For road cycling, choose slick tyres for maximum grip, even in wet weather – save knobbly tyres for riding off-road. Lightweight racing tyres such as S-Works Turbo (£40, specialized.com (opens in new tab)) offer the best grip and will be faster but are prone to punctures and don’t last long. Some tyres include a layer of puncture protection (such as Schwalbe Durano Plus, £33, schwalbe.com (opens in new tab)) but this can make them heavy and slow. Wider tyres (28mm is an increasingly popular choice) can be run at lower pressure, improving both comfort and grip. Continental GP4000S II (£50, conti-tyres.co.uk (opens in new tab)) aren’t cheap but are fast, grippy and reasonably puncture-resistant.
Flat pedals are fine for your shopping bike but if you want to get serious, you need to upgrade to “clipless” pedals. There are many different systems, each with its advantages and disadvantages, but they aren’t cross-compatible, which is why you usually have to buy pedals separately when buying a road bike. Make sure your pedals are compatible with your cycling shoes – fortunately, most road clipless systems use the same three-bolt pattern for attaching the cleat to the sole, while MTB systems use a two-bolt cleat.

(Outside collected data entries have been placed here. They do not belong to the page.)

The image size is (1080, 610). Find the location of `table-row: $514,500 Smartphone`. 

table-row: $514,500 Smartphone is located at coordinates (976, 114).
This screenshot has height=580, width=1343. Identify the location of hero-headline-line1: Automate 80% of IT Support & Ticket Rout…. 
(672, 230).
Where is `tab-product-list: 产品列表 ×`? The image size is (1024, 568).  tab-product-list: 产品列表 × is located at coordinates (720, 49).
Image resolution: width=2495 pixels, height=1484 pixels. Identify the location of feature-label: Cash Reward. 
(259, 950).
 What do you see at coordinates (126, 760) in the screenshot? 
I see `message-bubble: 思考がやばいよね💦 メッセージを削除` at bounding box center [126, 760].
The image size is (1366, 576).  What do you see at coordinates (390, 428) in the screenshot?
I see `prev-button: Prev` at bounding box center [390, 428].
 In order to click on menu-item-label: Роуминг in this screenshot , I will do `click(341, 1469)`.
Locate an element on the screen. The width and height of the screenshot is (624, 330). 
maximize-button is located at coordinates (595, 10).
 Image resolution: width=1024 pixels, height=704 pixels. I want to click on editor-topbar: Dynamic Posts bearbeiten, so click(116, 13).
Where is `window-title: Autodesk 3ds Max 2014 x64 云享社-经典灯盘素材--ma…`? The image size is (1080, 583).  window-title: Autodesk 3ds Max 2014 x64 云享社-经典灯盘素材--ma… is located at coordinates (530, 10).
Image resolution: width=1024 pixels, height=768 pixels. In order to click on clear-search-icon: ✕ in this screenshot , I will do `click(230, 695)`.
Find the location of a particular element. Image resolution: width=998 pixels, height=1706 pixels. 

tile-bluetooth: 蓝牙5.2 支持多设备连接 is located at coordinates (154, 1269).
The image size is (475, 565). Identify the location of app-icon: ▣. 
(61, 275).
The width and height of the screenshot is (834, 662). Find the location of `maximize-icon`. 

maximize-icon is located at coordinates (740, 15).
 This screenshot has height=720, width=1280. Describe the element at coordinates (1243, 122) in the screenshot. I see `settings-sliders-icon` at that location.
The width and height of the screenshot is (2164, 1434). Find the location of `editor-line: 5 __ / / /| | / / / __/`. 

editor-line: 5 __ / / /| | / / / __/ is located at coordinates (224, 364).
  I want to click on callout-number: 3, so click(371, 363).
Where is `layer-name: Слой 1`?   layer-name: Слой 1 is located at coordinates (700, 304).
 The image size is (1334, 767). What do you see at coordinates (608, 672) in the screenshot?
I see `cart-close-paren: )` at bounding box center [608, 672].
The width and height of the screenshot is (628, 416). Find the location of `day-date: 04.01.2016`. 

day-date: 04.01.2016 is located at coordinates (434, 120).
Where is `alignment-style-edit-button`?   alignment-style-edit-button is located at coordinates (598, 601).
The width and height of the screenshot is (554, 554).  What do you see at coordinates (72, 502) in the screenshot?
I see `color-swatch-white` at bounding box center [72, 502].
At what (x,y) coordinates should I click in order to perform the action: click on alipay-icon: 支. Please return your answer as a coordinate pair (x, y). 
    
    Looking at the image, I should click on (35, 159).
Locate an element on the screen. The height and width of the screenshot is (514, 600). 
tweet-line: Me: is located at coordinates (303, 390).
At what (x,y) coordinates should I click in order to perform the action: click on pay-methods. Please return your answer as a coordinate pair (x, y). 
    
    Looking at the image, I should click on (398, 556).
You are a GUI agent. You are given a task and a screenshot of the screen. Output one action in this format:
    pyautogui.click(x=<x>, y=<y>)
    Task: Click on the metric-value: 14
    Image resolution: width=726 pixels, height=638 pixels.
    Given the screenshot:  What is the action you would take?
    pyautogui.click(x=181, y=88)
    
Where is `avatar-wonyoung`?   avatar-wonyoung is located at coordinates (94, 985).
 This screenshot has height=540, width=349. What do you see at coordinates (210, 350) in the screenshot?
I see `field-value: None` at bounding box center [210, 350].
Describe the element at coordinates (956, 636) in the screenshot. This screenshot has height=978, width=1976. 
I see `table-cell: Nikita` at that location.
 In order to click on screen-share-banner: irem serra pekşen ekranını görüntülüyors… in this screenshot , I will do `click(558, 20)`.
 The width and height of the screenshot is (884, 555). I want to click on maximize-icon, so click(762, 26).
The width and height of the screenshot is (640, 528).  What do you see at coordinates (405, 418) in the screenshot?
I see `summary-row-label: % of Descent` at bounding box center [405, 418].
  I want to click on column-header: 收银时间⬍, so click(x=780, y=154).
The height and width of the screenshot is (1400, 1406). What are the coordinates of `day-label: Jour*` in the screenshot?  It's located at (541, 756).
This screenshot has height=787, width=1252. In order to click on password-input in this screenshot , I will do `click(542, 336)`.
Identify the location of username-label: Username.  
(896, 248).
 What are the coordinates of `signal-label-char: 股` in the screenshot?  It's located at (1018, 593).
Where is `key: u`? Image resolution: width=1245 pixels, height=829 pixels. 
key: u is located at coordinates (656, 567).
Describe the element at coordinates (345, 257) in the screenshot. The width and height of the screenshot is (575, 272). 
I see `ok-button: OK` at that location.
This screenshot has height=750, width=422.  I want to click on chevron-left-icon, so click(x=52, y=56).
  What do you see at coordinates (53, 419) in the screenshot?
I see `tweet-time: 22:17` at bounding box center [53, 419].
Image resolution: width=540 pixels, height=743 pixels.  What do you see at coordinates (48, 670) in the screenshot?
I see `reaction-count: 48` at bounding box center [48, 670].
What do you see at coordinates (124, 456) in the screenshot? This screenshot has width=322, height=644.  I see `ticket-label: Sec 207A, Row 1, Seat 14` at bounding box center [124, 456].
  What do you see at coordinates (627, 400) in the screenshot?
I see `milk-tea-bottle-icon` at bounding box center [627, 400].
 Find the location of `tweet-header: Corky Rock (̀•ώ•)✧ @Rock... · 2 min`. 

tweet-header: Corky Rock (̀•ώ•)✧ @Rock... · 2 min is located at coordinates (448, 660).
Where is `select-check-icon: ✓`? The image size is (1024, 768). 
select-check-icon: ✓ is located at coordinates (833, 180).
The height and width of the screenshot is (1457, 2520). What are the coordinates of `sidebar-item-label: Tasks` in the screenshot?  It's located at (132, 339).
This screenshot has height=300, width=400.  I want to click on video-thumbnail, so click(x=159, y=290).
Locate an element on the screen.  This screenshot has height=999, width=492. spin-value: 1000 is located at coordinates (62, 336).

If you’re just starting out in cycling or lack confidence, flat handlebars are a sensible choice, but it’s worth getting to grips with drop handlebars to improve road cycling performance. They offer several hand positions (good for comfort) and allow you to adopt a more aerodynamic position on the bike. They do come in a wide range of subtly different styles, shapes and widths though – a good bike fitter will help you choose the right ones for you.
Saddles are a personal matter – what one rider finds comfortable all day will have another cursing in no time. It all comes down to the measurement between your sit bones (ischial tuberosities) and the type of riding you’re doing, which determines your posture on the bike. Fortunately, many bike shops provide demo models so you can try before you buy.